A chiudere questa sesta edizione, venerdì 11 settembre alle 18:00, sarà “La rivincita del giornalismo. Oltre manipolazioni e fake news”, con Marcello Foa intervistato dal vicesindaco Filippo Bedini. Foa ha una lunga esperienza nel giornalismo italiano e internazionale: assunto a il Giornale da Indro Montanelli, ne è stato caporedattore Esteri e successivamente inviato speciale, seguendo fra l’altro importanti appuntamenti politici ed elettorali internazionali; dal 2018 al 2021 è stato presidente della Rai. Il confronto affronterà alcuni dei temi più delicati dell’informazione contemporanea.
Tutti gli eventi del Pisa Scotto Festival 2026 sono gratuiti e senza prenotazione, fino a esaurimento dei posti disponibili, con tre sole eccezioni.
Le due degustazioni “I Pisani più schietti allo Scotto”, in programma martedì 1° e lunedì 7 settembre alle 18:00, saranno a numero chiuso, con un massimo di 150 partecipanti, e richiederanno la prenotazione obbligatoria tramite Eventbrite, raggiungibile dal sito del Teatro di Pisa. Il limite di 150 partecipanti per ciascuna degustazione è indicato anche nel programma ufficiale.
Per la degustazione del 1° settembre, le prenotazioni saranno aperte da oggi; per quella del 7 settembre, sarà possibile prenotarsi da lunedì 31 agosto alle ore 9:00.

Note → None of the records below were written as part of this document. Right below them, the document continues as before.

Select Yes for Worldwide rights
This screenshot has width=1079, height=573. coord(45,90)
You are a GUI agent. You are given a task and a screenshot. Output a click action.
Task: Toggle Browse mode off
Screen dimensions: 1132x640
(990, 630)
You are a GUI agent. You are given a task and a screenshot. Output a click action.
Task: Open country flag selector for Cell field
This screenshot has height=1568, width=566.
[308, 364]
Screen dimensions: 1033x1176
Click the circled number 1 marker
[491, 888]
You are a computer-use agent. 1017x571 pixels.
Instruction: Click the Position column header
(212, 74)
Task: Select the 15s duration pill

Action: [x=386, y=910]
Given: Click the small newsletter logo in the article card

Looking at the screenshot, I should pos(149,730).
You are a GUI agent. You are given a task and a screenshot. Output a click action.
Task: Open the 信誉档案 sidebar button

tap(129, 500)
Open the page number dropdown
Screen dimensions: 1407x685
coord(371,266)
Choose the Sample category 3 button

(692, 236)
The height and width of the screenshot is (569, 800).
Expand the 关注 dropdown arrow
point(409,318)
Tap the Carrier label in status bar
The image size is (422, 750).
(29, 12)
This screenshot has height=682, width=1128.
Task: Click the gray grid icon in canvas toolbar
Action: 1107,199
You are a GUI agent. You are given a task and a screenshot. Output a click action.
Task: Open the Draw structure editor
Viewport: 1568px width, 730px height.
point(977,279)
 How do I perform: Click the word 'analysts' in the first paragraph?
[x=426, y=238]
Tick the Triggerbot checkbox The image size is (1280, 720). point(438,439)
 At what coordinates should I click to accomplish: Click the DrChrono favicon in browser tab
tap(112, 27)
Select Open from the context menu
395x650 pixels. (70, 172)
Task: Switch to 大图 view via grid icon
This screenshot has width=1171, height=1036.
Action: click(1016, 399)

Sarà soggetto a prenotazione tramite Eventbrite anche lo spettacolo “San Ranieri dell’Acqua. Dagli eccessi giovanili alla glorificazione”, in programma giovedì 10 settembre alle 21:00. La data di apertura delle prenotazioni sarà comunicata successivamente.
Il Pisa Scotto Festival si conferma così come una delle rassegne più vive della stagione culturale pisana, un luogo nel quale la città può ritrovarsi per condividere esperienze, conoscenze ed emozioni. Undici giorni in cui il Giardino Scotto ospiterà libri, musica, teatro, giornalismo, storia e sapori del territorio, mantenendo la vocazione che ha caratterizzato il Festival fin dalle precedenti edizioni: offrire occasioni di intrattenimento ma anche spazi di confronto e riflessione, aperti e accessibili alla città.